- Directed by: Ken Wheat Jim Wheat
- Written by: Ken Wheat; Jim Wheat;
- Produced by: Shelley Hermann; Ken Wheat; Jim Wheat;
- Cinematography: Robert Ebinger
- Edited by: Dennis M. Hill Michael D. Ornstein
- Music by: Marc Donahue
- Production companies: Midnight Wescom Productions
- Distributed by: Film Gallery.
- Release date: 1983;
- Running time: 100 minutes
- Country: United States
- Language: English

= Lies (1983 film) =

1983 film directed by Ken and Jim Wheat

Lies is a 1983 American thriller film written, directed, and produced by Ken and Jim Wheat in their directorial debut.

==Plot==
Robyn Wallace, an out-of-work actress, is asked to play the lead role in a biographical film about a woman named Elizabeth who spent time in a psychiatric hospital following a violent attack.

==Cast==

- Ann Dusenberry as Robyn Wallace
- Gail Strickland as Jessica Brenner
- Bruce Davison as Stuart Russell
- Clu Gulager as Dr. Bartlett
- Terence Knox as Eric Macklin
- Bert Remsen as Murrey Haliday
- Stacy Keach Sr. as Uncle Charles
- Douglas Leonard as Dr. Whitmyer
- Patience Cleveland as Aunt Louise
- Julie Philips as Elizabeth
- Ann Gibbs as Day Nurse
- Dick Miller as Producer
- Walter Wood as Director
- Jerry Vaughn as Maintenance Man
- Guy Remsen as Hospital Guard
- Tony Miller as Elizabeth's Father
- Jean Howell as Elizabeth's Mother
- B.J. Davis as First Burglar
- Eddie Braun as Second Burglar
- Jane Lillig as Landlady
- Miriam Byrd-Nethery as Night Nurse (as Miriam Byrd Nethery)
- Patricia Lentz as Hysterical Patient
- Rebecca Robertson as Eric's New Girl
- Joshua Gallegos as Orderly
- Susann Akers as Second Nurse
- Douglas Manes as Movie Psycho
- Omar Paxson as Sedated Patient

==Release==
The film was rated R for its release in the United States.

===Reception===
Reviewer Sheila Benson of the Los Angeles Times wrote, "The biggest pain about stories like these is illogical behavior--and 'Lies' is refreshingly free of that (most of the time). Dusenberry in particular behaves like a bright, canny, hardworking professional, questioning her situation at every turn. It would be unfair to hint at more of the plot than the title suggests. But the cast also includes such veterans as Clu Gulager, as an associate of Strickland’s and Burt Remsen as Dusenberry's agent; as well as Terence Knox as her screenwriter boyfriend. Logic takes a back road two-thirds of the way through and is in full flight by the close, but the movie's pluses include exceptionally beautiful lighting camera work by Robert Ebinger and fine production design, both of which give the film a look of real quality."

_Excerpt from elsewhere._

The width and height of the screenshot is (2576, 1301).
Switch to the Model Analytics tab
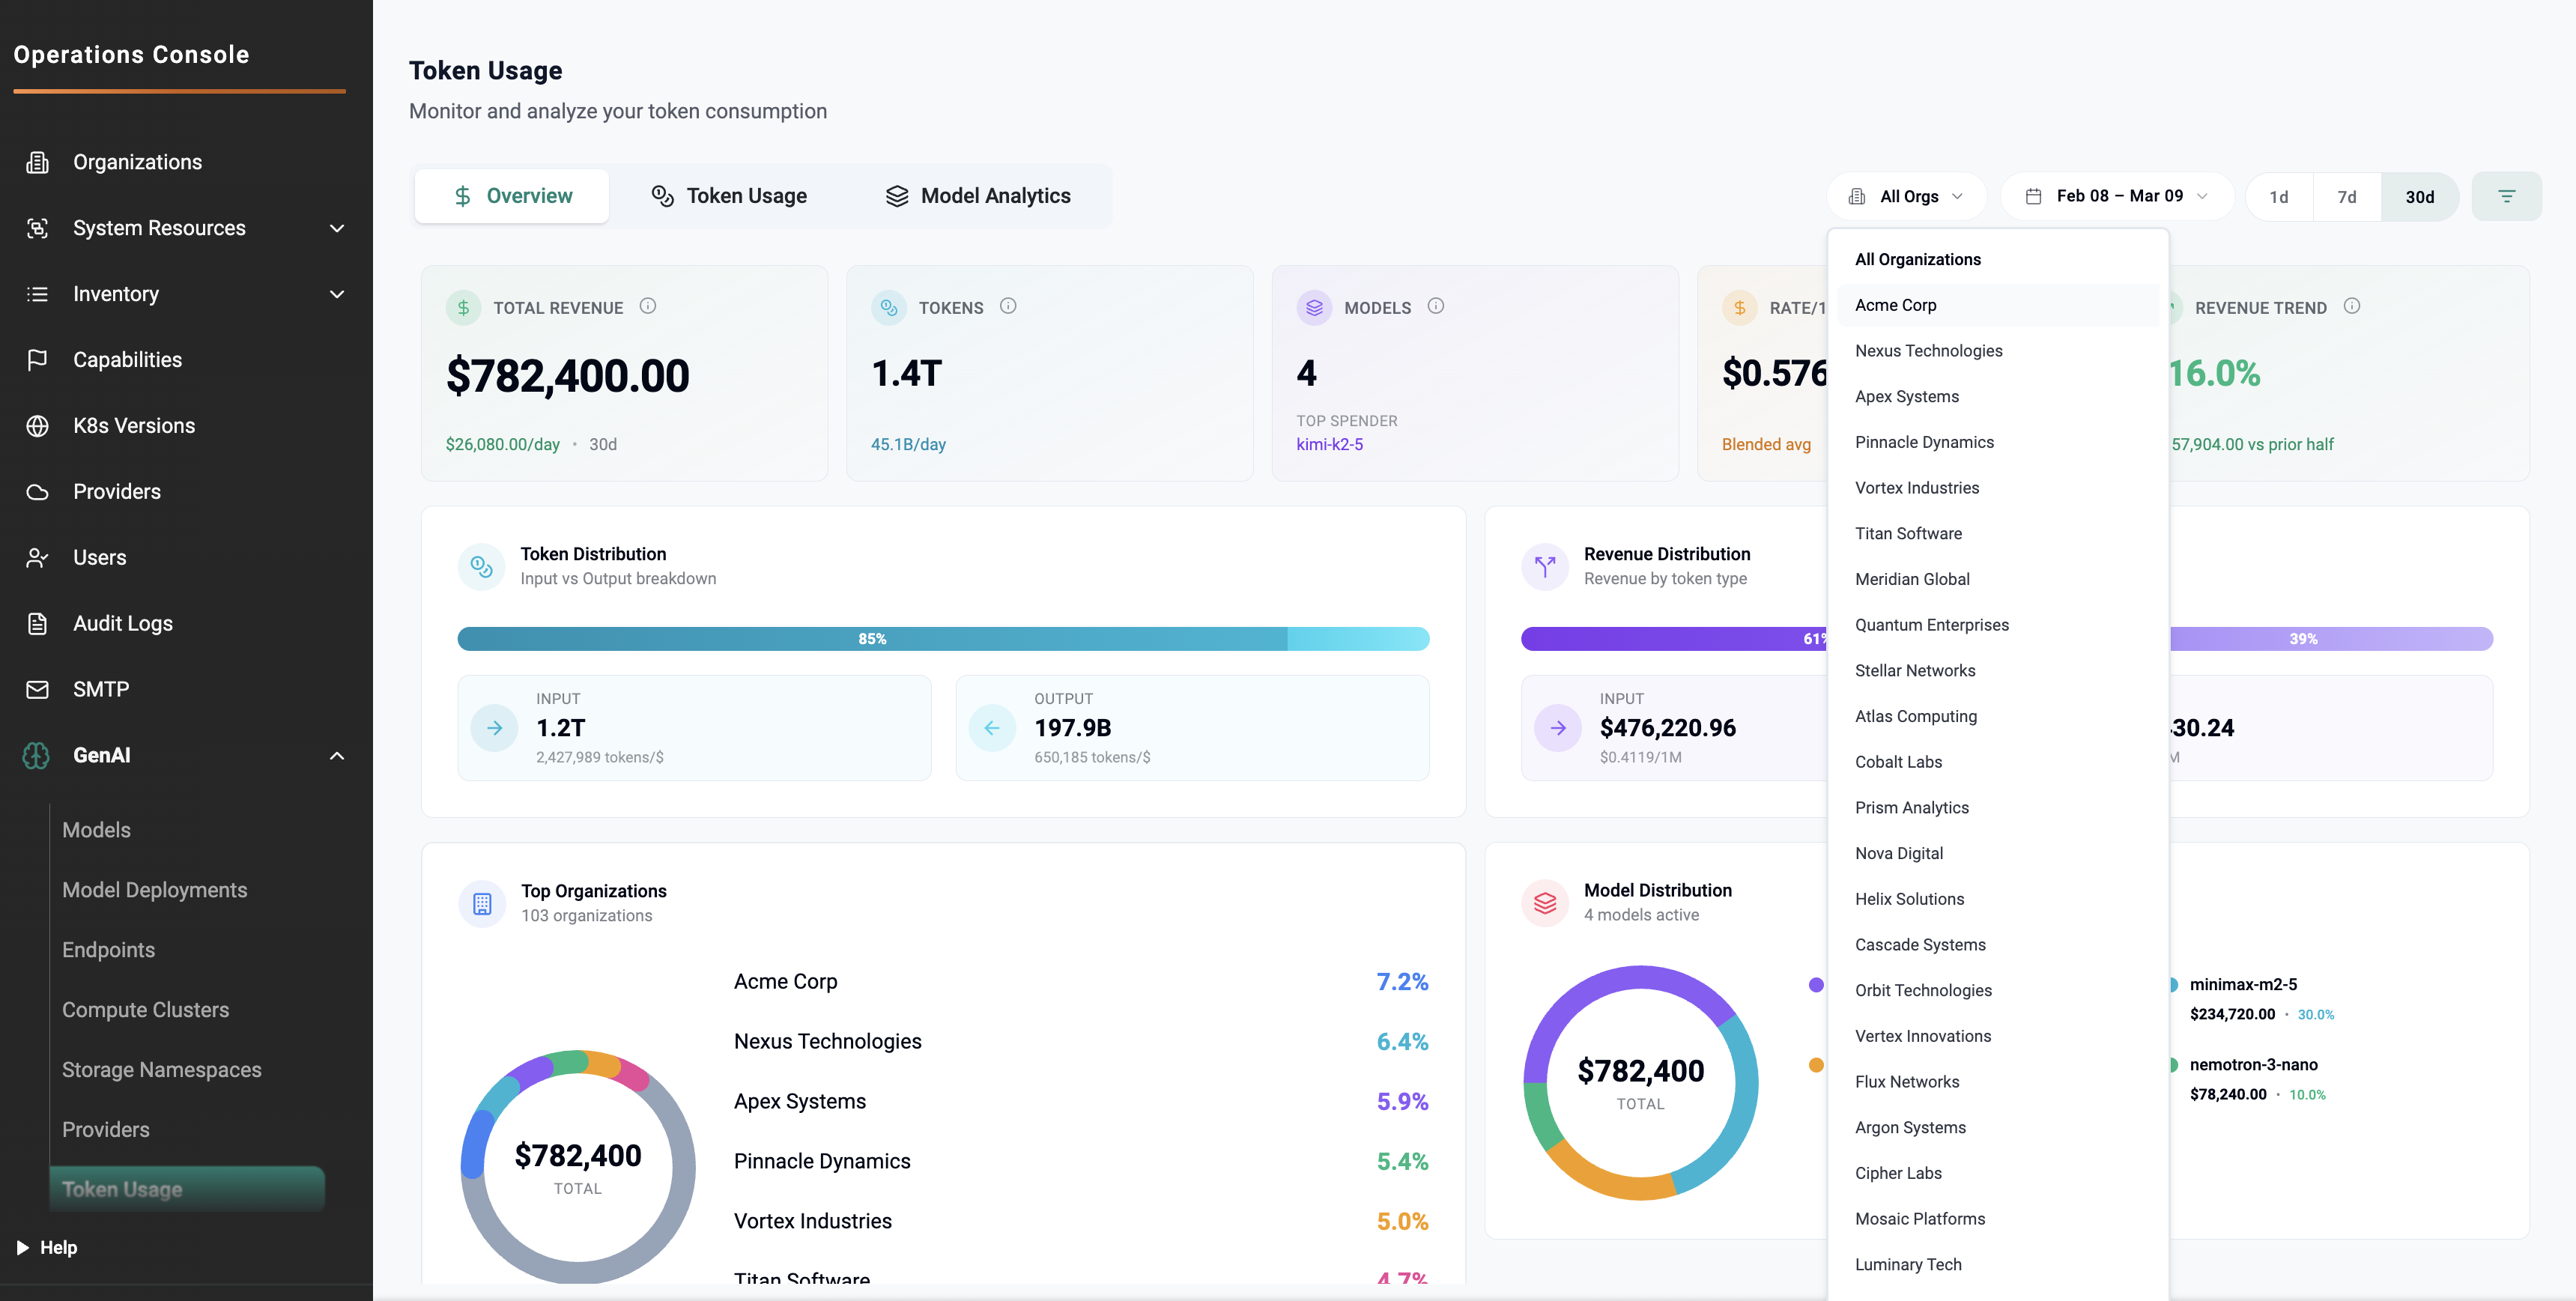click(977, 196)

The website terrortrap.com gave the film a rating of two stars. The review reads, "A little fun can be had with this mediocre horror. But ultimately it's too convoluted to be taken seriously. [...] Similar to both 1976's Scalpel (a better version of this sort of thing) and Dead of Winter, this has a few good moments, but tries to be too clever for its own good; its twisty plotlines lose you in the end. [...] Lies isn't anything special, but it is competently directed and boasts decent production values, so mystery aficionados will no doubt find some entertainment here."